Our job is not to understand Him, but to become more like Him. We are not to bring Him closer to us, but to move ourselves closer to Him! Others would preoccupy themselves endlessly with trying to influence Him, to importune Him to do our bidding. Consciously or otherwise, they would be results-oriented. They sought and continue to seek primarily the blessings that He can grant. Any aid to making Him more real and immediate to us is a benefit. In their thinking, creating these tools and crutches is admirable, not sinful.

The Torah teaches otherwise. We are not to care primarily about what our lot will be, as much as what are deeds are going to be. If anything could potentially affect our fate – which is not, in any event, our primary concern – it is whether our actions accord with His Will At all times, however, we must bear in mind His absolute freedom of Will. Nothing limits His choices. He cannot be manipulated to do what we want, rather than what He wants! Neither He nor his close servants are to be tools we use to accomplish what we want.

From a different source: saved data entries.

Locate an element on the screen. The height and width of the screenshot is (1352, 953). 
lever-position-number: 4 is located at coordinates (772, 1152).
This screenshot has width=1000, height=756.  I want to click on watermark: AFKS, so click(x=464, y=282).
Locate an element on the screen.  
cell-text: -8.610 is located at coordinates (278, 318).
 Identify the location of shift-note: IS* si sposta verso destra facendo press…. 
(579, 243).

When we delusionally believe that we have found some sort of device to get Him to produce the results we desire, we are engaged in nothing less than heathenism and idolatry! Our subjective notions of what the future ought to hold in store for us should never translate into a belief that we can make that future happen. We have no controlling influence on the future.

Those who surrounded Aharon and clamored for a new Moshe, however, thought that Man did possess such powers, and attributed them to Moshe. They did not see him for what he was – an instrument of Hashem’s Will, and nothing more. Rather, they saw in him someone who had transcended the ordinary, who had become somewhat godlike, and who therefore was in a position to directly influence G-d’s decisions. He had, so to speak, G-d’s ear, and He was willing to listen to suggestions coming from Moshe. It was not Hashem Who had taken them out of Mitzrayim, using Moshe as His human mouthpiece. It was Moshe, they thought, who had guaranteed the connection between G-d and the Jewish people. Without a Moshe, G-d would not have been there for them.

They completely misunderstood the nature of the laws that Moshe had given them, and that remained in their possession even during his absence. They failed to realize that it was not Moshe who guaranteed the connection to the Divine, but those very laws! Each person’s adherence to Divine expectation is the sufficient and necessary element to secure a relationship with Hashem – nothing more, and nothing less. We connect to Him by faithfully performing His mitzvos, by ourselves becoming more like Him through the purifying influence of His commandments.

Mention the word “intermediary,” and most Jews have no trouble pointing to it as something that we do not believe in. Moreover, they will quickly – and correctly – observe that denying the existence of intermediaries between Man and G-d is so important, that it is one of a small number of beliefs that spells the difference between Judaism and other religions. Ironically, some people do not understand that a corollary of this core belief is that we have complete access to HKBH without any other intercessor, and that each of us is responsible for keeping the channel of communication open through our own deeds.

Looking for any other route is, alas, a carry-over from the ancient Golden Calf.